Deep Chatham plays bluegrass that’s both sweet and rough, both timeless and weirdly modern. The band (Jeff Loops, Julian Sikes and Matt Heckler) play the licks the way they should be — fast, unaffected, each string singing clear. But there’s also a recklessness that speaks to influences other than a straight diet of roots music.
And then there are their voices. The three do the bluegrass harmonies thing, but in a very unbluegrass way. Though they each have different vocal strengths (Sikes can hit some lovely high notes; Loops maintains a rough-hewn baritone), there’s an interesting edge. The lead is allowed plenty of the hoarse smoke-and-whiskey tone that’s more often associated with Tom Waits then, say, Del McCoury. In fact, it would be hard to say, between Sikes and Loops, whose voice is more intriguing, more devastating, more nuances, more full of ache and mystery.
Watch the band perform a medley on Busk Break here:
At 13 tracks, Deep Chatham’s Words from the Well is a bluegrass album mainly in that it uses bluegrass instrumentation as a canvas for the band’s darkly beautiful songwriting. Songs like “Rude Beauty” and “Familia De Muerta” reveal complex story telling. These are stories conveyed through shades of understanding paired with a deep sense of mystery. The way the strings are layered, the way the bass lurks low in the background and the banjo add texture, sets a sonic mood — a template upon which the dream of these songs unfolds. “It’s good to know when you’re shit out of luck, you’ll be living off me, you’ll be getting my love,” goes “Familia,” a darkly romantic number.
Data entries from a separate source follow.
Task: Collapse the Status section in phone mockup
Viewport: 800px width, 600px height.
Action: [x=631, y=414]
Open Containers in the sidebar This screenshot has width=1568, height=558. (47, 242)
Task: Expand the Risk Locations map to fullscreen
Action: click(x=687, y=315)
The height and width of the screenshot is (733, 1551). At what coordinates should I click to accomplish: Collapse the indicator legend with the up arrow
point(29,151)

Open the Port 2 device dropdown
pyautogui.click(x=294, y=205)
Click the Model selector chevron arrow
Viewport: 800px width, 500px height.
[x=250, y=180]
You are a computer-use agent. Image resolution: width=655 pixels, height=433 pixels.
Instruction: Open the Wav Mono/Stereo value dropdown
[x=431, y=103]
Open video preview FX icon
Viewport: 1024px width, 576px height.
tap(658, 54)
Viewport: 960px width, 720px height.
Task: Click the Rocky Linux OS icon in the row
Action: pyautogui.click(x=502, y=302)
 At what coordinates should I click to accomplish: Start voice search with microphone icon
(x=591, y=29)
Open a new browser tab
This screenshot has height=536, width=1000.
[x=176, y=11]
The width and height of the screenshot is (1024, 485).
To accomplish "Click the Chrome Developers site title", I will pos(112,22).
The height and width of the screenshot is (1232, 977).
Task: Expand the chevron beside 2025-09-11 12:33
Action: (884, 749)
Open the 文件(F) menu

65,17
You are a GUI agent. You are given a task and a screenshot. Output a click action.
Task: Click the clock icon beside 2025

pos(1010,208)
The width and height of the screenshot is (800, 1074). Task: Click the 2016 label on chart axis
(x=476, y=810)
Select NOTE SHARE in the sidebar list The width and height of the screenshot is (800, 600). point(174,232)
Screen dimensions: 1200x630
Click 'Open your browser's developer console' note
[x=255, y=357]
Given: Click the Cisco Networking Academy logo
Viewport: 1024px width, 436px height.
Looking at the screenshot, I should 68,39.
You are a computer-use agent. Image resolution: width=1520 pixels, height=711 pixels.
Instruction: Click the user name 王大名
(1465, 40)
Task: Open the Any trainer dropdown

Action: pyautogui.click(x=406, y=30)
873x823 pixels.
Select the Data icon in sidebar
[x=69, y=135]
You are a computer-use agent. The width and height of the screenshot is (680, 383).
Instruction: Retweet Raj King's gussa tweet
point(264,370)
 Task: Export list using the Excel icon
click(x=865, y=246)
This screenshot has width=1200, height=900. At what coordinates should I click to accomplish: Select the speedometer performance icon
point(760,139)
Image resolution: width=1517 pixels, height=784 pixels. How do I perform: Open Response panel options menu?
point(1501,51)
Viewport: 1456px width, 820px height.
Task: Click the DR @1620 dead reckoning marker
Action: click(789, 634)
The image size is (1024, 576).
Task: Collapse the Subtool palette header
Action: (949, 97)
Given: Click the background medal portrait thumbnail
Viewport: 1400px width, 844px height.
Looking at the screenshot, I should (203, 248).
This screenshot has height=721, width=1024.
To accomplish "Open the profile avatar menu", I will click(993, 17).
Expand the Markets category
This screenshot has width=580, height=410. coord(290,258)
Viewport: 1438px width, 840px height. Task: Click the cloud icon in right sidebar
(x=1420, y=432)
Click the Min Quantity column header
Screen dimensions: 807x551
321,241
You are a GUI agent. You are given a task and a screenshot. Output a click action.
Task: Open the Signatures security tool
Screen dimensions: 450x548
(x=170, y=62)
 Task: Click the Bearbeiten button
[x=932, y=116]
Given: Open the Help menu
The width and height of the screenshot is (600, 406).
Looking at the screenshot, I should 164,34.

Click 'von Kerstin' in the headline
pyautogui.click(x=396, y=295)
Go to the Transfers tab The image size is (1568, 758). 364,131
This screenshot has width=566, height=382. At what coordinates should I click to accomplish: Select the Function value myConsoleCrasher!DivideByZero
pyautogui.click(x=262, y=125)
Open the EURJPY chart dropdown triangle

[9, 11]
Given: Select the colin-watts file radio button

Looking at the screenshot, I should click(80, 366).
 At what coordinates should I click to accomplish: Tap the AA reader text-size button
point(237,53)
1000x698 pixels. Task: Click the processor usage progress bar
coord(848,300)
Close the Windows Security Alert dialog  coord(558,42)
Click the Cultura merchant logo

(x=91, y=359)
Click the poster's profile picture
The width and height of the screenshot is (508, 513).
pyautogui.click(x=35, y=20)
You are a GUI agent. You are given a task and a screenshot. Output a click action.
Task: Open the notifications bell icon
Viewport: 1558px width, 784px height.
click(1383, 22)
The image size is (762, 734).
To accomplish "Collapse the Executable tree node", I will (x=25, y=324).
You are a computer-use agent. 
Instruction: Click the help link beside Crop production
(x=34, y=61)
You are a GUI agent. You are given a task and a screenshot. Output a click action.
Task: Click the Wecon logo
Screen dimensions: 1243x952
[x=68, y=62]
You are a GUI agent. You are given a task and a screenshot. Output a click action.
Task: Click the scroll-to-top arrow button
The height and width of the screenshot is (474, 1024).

“Paradise” is a bit more straightforward, all snarling engine and controlled rage. “Lady Of Our Hills” is also fueled by a palpably menacing pulse. The bass glowers, the fiddle whinnies and the mandolin jangles at double speed.
While Deep Chatham does right by a fierce song, it’s possible that where they really excel is on the softer songs. “Don’t Let Me Down” is a tender, heart-on-sleeve, near love song. Okay, it might be a war song. It might be a political statement. But my god, the way the fiddle comes in, a breeze seems to sweep across a summer night and a sky scattered with fireflies and whether the singer is disparaging the meaningless of combat or shyly asking his sweetheart to love him, well, anyone who could deny him would have to have a heart of stone. And “Carolina Rain” — there, the mandolin and guitar dance like a spring shower and the rhythmic tripping of words spills easy.
“Alone in The Night” is a standout for its softer touch and jazz turns. The vocals, no less ragged but pitch-perfect in their emotive conviction, hit surprising minor notes. “The Cursed” moves even farther into the jazz-influenced, Gypsy-flavored territory. The song slinks and weaves, reptilian and murderous, its intensity building until, around the halfway point (at almost six minutes, this is the album’s longest track), the songs changes time signatures and the picture changes. Still dark, but more train-hopping country-noir than caravans and fortune telling.
“Madeline” is also a standout. It melds all of the band’s best elements — musicianship, harmonies and storytelling, with a goosebump-inducing sense of suspense. “Madeline, dance the devil through the night,” the track implores. If Tim Burton ever sets one of his eerie-gothic films in Appalachia, this song better be on the soundtrack.